Patents are a backbreaking amount of work. To economize in filing costs our
attorneys have consolidated what we expected to be separate patents into
single filings - no less work, just fewer/bigger and hence cheaper. So far the
twenty filings that have gone in represent around two thirds of the core
technology. And if you think that 80-odd pages of patentese is fun then you
are more kinky than should be let out in public.

"Architecture astronaut" is a cute term, not restricted to architecture; I
have more than enough experience with those full of ideas - for someone else
to do. We have done a lot of architecture over the decade, but a fair amount
of work too. For a live demo the result of some of our work see
[http://millcomputing.com/docs/specification/](http://millcomputing.com/docs/specification/)

While I have worked in academia, I am more comfortable in an environment
making real things for real people (or trying to) rather than sheepskins.

The purpose of our talks is to get professional validation of the design in a
way we can afford. It is not to sell you something; it will be quite a while
before we have something to sell, and you are not our customer.

We have a private placement in process and welcome Reg-D qualified investors.
If you do not know what that is then you probably aren't. For details:
[http://millcomputing.com/investor-list](http://millcomputing.com/investor-
list). We are not cruising Sand Hill Road. We estimate ~$6M to an FPGA, and
$25M to a product. Heavy semi is serious industry.

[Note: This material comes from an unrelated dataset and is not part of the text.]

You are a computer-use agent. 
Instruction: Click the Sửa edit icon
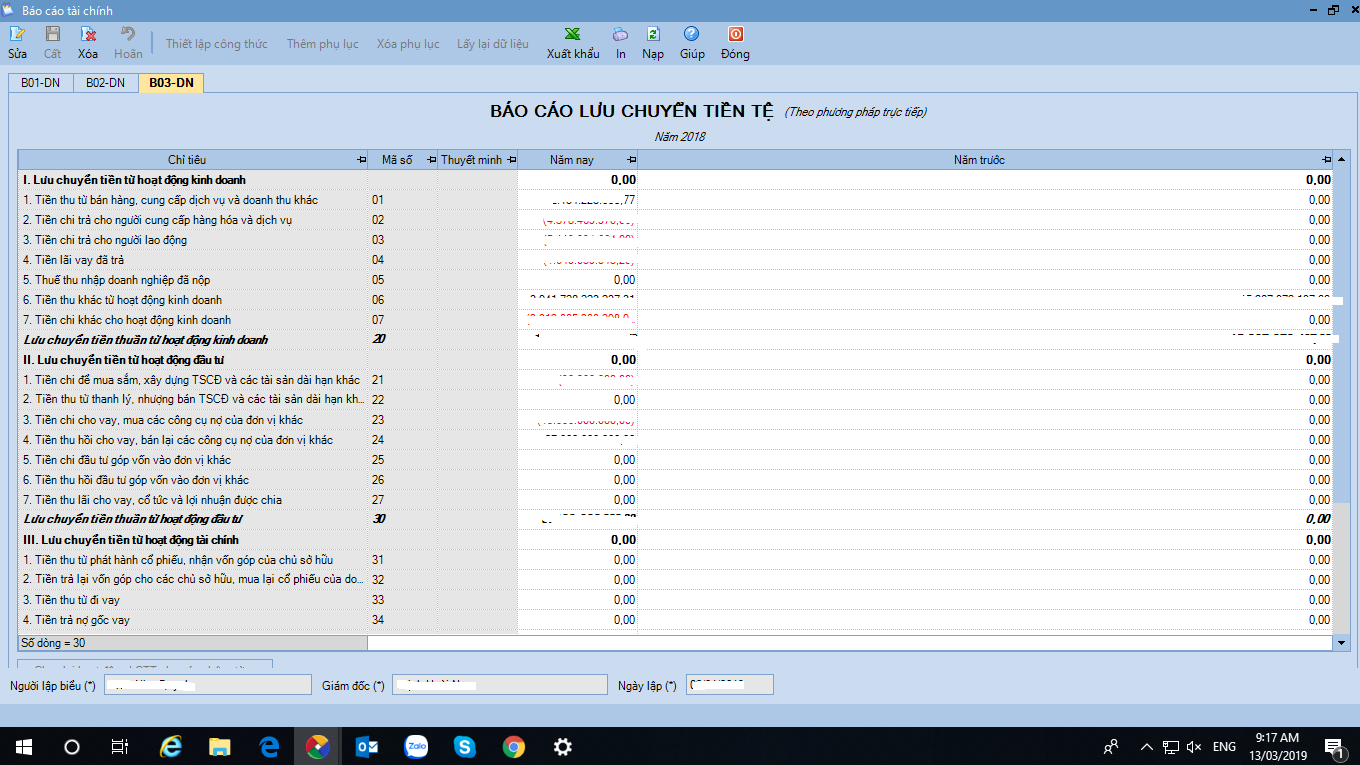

In early days I did my first compiler for a Bob Barton-designed machine, the
Burroughs B6500. That compiler is still in use forty five years later. I wish
Barton were still here today; the Mill owes a great deal to his design
philosophy.

Ivan

------
ubercore
The most interesting thing I took from the Mill videos I watched is the way
they define the processor features in code. They can describe the whole
specification in code, compile and test the CPU. Then get enough information
from the simulation to actually put together the layout for the physical cpu.
You can add or remove features from the CPU by implementing the proper
functions, and test the specification before committing to silicon. My
background is software, so maybe it's not as impressive as it sounds, but it
really caught my ear as an elegant solution to customizing a processor
architecture for different needs.

[http://millcomputing.com/docs/specification/](http://millcomputing.com/docs/specification/)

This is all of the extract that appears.